Hasil kolaborasi dalam penanganan pandemi juga terwujud pada percepatan penelitian dan produksi vaksin Covid-19. Dalam pengembangan vaksin Covid-19, kolaborasi berjalan dengan baik antara pemerintah, badan regulasi terkait, perusahaan farmasi, dan peneliti. Masyarakat pun ikut terlibat mendukung pelaksanaan vaksinasi Covid-19 sehingga cakupan bisa dicapai dengan optimal.
Adib menyampaikan, selain kolaborasi, kesetaraan tidak kalah penting untuk diperhatikan dalam penanganan masalah kesehatan masyarakat. Kesetaraan tersebut terutama pada akses pelayanan kesehatan yang memadai. Sistem kesehatan masyarakat di Indonesia pun harus berbasis kewilayahan.
”Penanganan kesehatan di Indonesia tidak dapat disamaratakan. Ada perbedaan yang dihadapi yang dipengaruhi oleh aspek geografis, demografi, dan kultur. Itu sebabnya kita harus dorong untuk memperkuat sistem kesehatan berbasis kewilayahan,” ujarnya.
Endemi
Erlina menuturkan, status penularan Covid-19 di global saat ini belum ditetapkan sebagai endemi. Hal itu juga berlaku pada situasi di Indonesia. Akan tetapi, sejumlah indikator terkait penularan Covid-19 saat ini sudah menunjukkan transisi dari pandemi ke endemi.

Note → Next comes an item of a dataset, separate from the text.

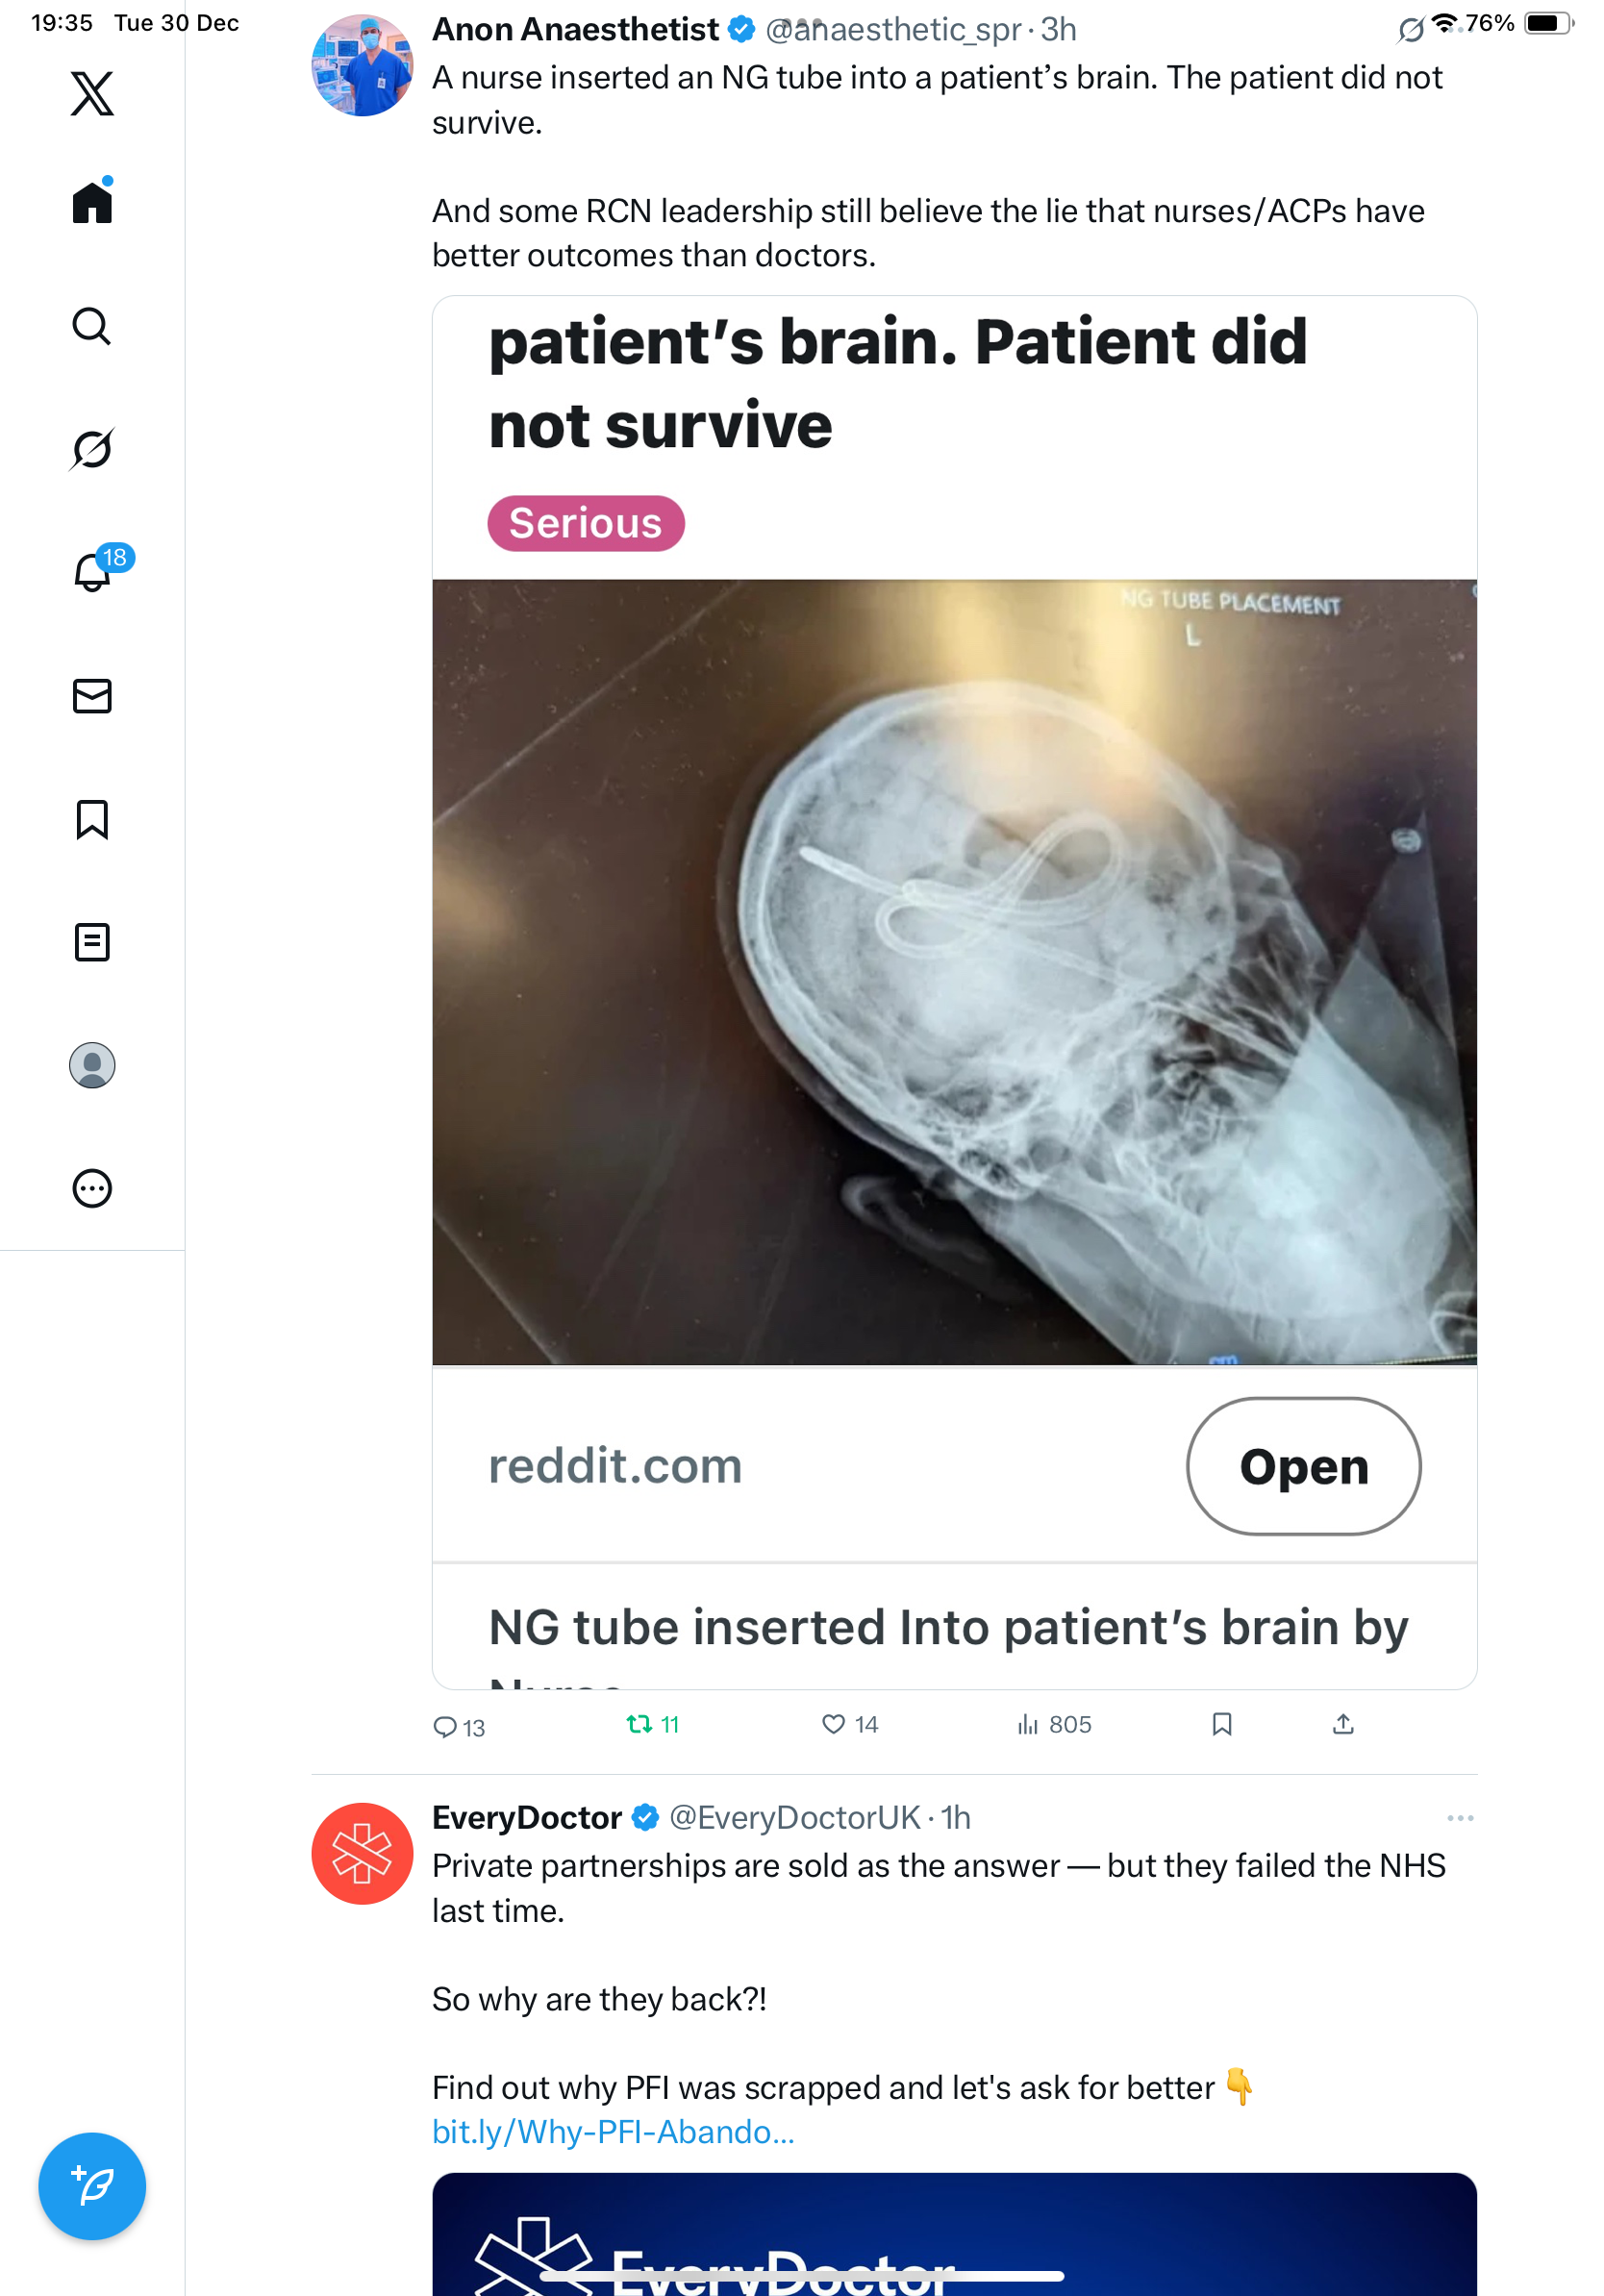This screenshot has height=2296, width=1604.
Task: Compose a new post
Action: [92, 2186]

Indikator tersebut antara lain laju penularan kurang dari satu, angka kasus positif kurang dari 5 persen, tingkat perawatan rumah sakit kurang dari 5 persen, angka kasus kematian kurang dari 3 persen, serta level pembatasan kegiatan masyarakat pada transmisi lokal di tingkat satu. ”Kondisi-kondisi ini harus terjadi dalam rentang waktu tertentu setidaknya selama enam bulan,” ucap Erlina.
KOMPAS/AGUS SUSANTO
Aktivitas warga di sekitar Bundaran Hotel Indonesia, Jakarta Pusat, Jumat (30/12/2022). Presiden Joko Widodo mencabut pemberlakuan pembatasan kegiatan masyarakat (PPKM). Tidak ada lagi pembatasan kerumunan dan pergerakan masyarakat. Keputusan tersebut diambil setelah mempertimbangkan situasi pandemi yang makin terkendali serta kajian mendalam.
Ia menambahkan, situasi pandemi Covid-19 yang telah terkendali seharusnya tidak turut mengendurkan protokol kesehatan di masyarakat. Protokol kesehatan dengan 5M yang termuat dalam perilaku hidup bersih dan sehat harus terus dijalankan dan digalakkan.
Perilaku hidup bersih dan sehat tidak hanya berguna untuk menanggulangi penularan Covid-19, tetapi juga penyakit lain, seperti tuberkulosis, malaria, infeksi dengue, penyakit metabolik, dan tengkes. Perilaku tersebut sekaligus diperlukan untuk mempersiapkan kesiagaan terhadap potensi ancaman pandemi berikutnya.